Wie hoch ist der Anteil an der Tsunami-Katastrophenhilfe, der aus im Haushaltsplan des Bundes etatisierten Projekten für Zwecke der Tsunami-Katastrophenhilfe umgewidmet wurde?

5

Wie hoch ist der Anteil der Tsunami-Katastrophenhilfe, der für Organisation, Steuerung und weitere begleitende Maßnahmen nicht direkt den hilfebedürftigen Ländern zukommt?

6

Sind die für die Einrichtungen der deutschen Zivilgesellschaft vorgesehenen Mittel in Höhe von 25 Mio.

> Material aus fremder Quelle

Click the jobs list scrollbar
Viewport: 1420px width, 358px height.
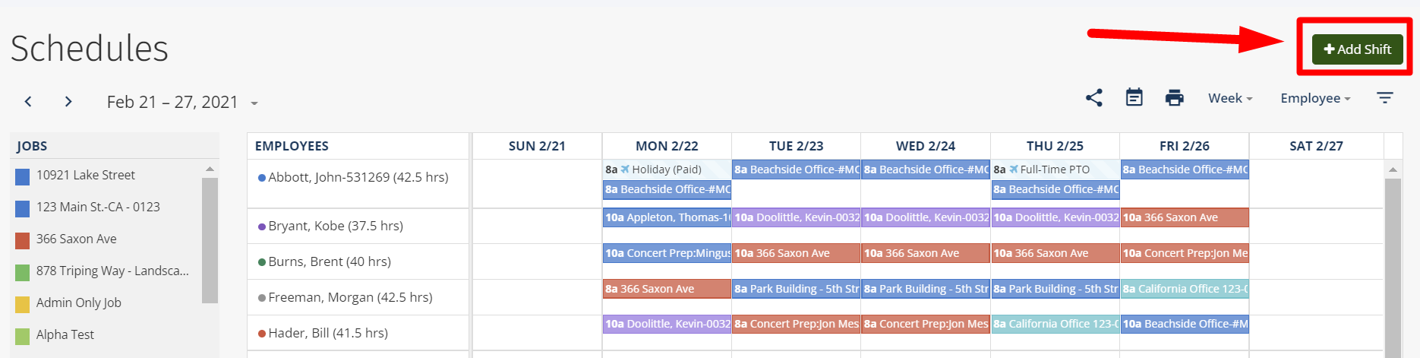[210, 239]
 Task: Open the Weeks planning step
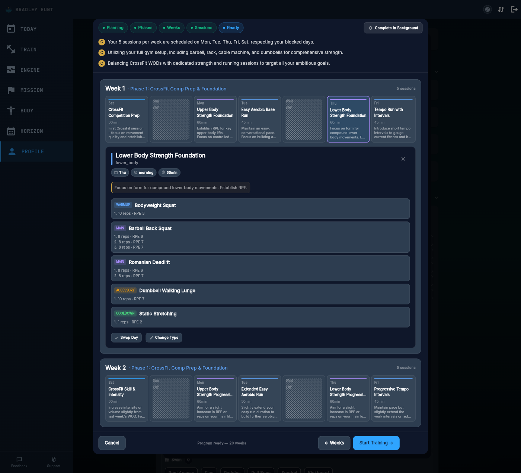coord(171,28)
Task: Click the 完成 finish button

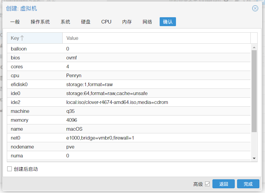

Euro für das Jahr 2005 zur praktischen Unterstützung des Wiederaufbaus und der Entwicklung in den Katastrophengebieten bereits im Haushaltsplan 2005 etatisierte und umgewidmete oder zusätzliche Mittel?

7

Welchen Anteil an der Tsunami-Katastrophenhilfe für das Jahr 2005 machen Geldmittel aus, die bisher nicht im Haushaltsplan etatisiert waren?

8

Welcher Anteil an der Tsunami-Katastrophenhilfe wird von der Bundesregierung in Sachmitteln geleistet, und welcher Anteil wird durch Geldmittel bestritten?

9

Welcher Anteil an der Tsunami-Katastrophenhilfe im Jahr 2005 wird bzw. wurde durch Sach- bzw. Personalleistungen der Bundeswehr gestellt?

10

Wie hoch ist der Anteil, den ein Schuldenerlass am Gesamtvolumen der Tsunami-Katastrophenhilfe ausmacht?

11

Wie beabsichtigt die Bundesregierung, die zugesagte Hilfe auf die einzelnen Empfängerländer zu verteilen?

12

Welcher Anteil an den Hilfsgeldern wird von welchem Ministerium verwaltet?

13

Wie viel der Hilfe wird im Jahr 2005 über die Gesellschaft für technische Zusammenarbeit (GTZ) eingesetzt, und wie viel ist geplant, in den kommenden Jahren über die GTZ einzusetzen?

14

Wie viel der Hilfe wird im Jahr 2005 über Nichtregierungsorganisationen eingesetzt, und wie viel ist geplant, in den kommenden Jahren über Nichtregierungsorganisationen einzusetzen?

15

Wie hoch ist der Anteil der Tsunami-Katastrophenhilfe, der im Jahr 2005 bilateral zwischen der Bundesrepublik Deutschland und einzelnen Empfängerländern vergeben wird, wie hoch ist der Anteil, der multilateral vergeben wird, und wie ist dieses Verhältnis in den kommenden Jahren geplant?

16

Hat sich aus bisher im Katastrophengebiet gesammelten Erfahrungen die Notwendigkeit ergeben, Schwerpunkte der Hilfeleistungen zu verschieben?

17

Wie findet eine Kontrolle der Hilfszuwendungen und deren Erfolge durch die Bundesregierung statt?

18

Auf welchem Forum werden die Hilfsmaßnahmen international koordiniert, und wie werden dabei bisher gesammelte Erfahrungen berücksichtigt?